Unfortunately, though, it doesn’t. It becomes immediately obvious with the next track, “Caroline” that the beginning of the album was not representative. The song includes mediocre lyrics and annoying and repetitive chorus that doesn’t have a melody good enough to excuse that.
The lyrics fall flat throughout the album, with the worst offender being the song “For My Brother” and while it’s not necessarily bad to have a devil-may-care songwriting style, JR JR lack the charm and melodic proficiency to pull it off. Every track is bubbly indie pop, and while none of them are heinously bad or offensive, they just lack soul. They’re bland. It feels like pandering, each track a little more hollow than the last, like someone stretching a couple of bars of a song idea into three-and-a-half minutes (save one or two exceptions, like “In My Mind (Summertime)”. They feel churned out rather than written, like they tried to write what a song sounds like rather than writing a piece of music. This doesn’t mean they weren’t agonized over, but for whatever time and attention they received, it seems to me that it is way below their potential. For example, “Phillip the Engineer” begins well, lackadaisical with enticing synth, and then shifts tonally and musically at the chorus to more somber and slow, and then in the verse again is back to lighter and sunnier. It feels like two completely different and separately interesting songs, one a lilting, sobering ballad, the other a careless sort of story-song, spliced together to an unsatisfying end.

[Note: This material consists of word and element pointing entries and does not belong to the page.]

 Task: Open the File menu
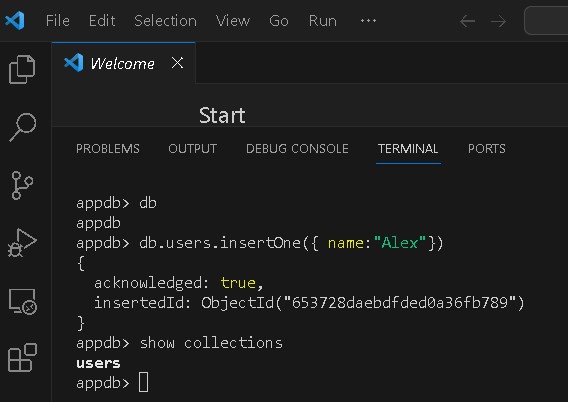[x=58, y=21]
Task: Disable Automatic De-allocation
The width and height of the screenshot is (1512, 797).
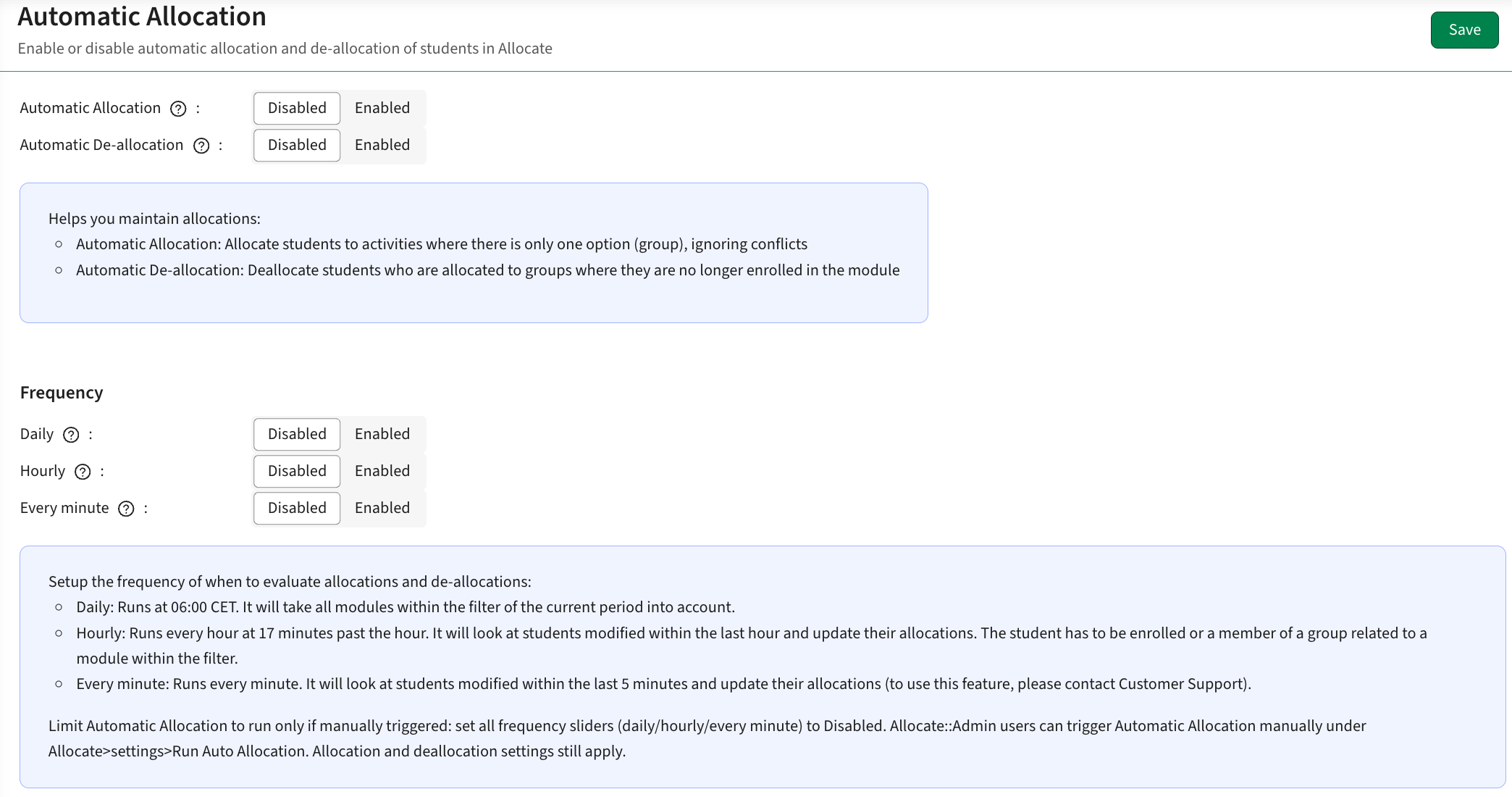Action: [x=296, y=145]
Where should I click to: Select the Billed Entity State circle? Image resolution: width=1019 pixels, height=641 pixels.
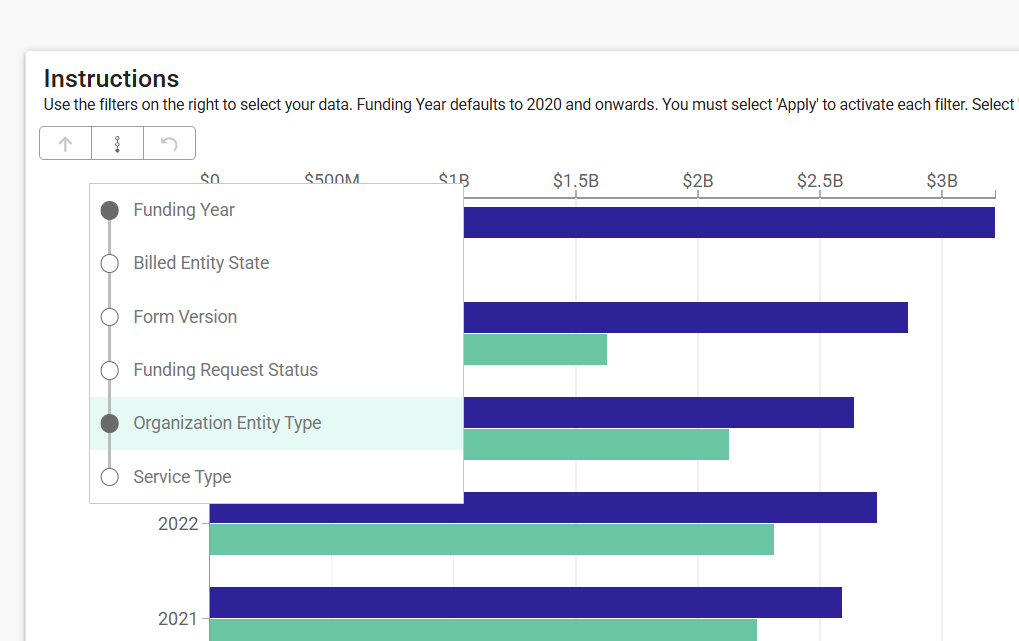tap(110, 264)
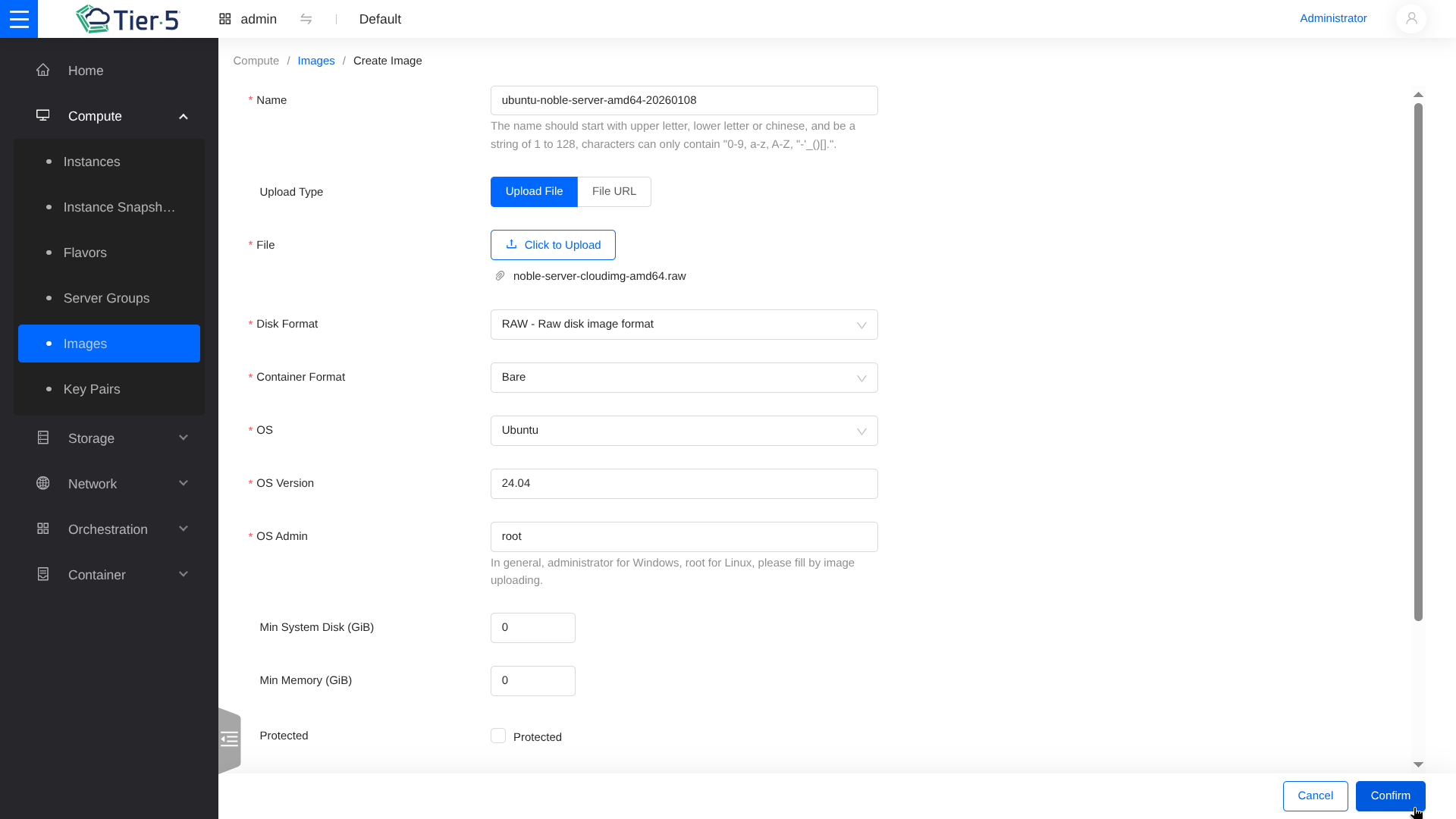Screen dimensions: 1456x819
Task: Click the Storage sidebar icon
Action: [43, 438]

Both parts are catchy and would make great parts of a song, just not together. In every song there is a piece: a line, a hook, a beat, a bar, that really could have been something great but somehow it never gets there. I really wish it had. I really wanted to like this album. To quote one of their new songs: “I don’t wanna be the one to say it’s broken, but, somebody’s gotta tell it like it is.”
All in all it’s disappointing, falls way below their potential, and provides very little in the way of songs worth listening to more than once. What I can recommend is the dance-happy single “Gone,” the light, catchy and well-paced “In My Mind (Summertime)” and the first track, “As Time Goes.”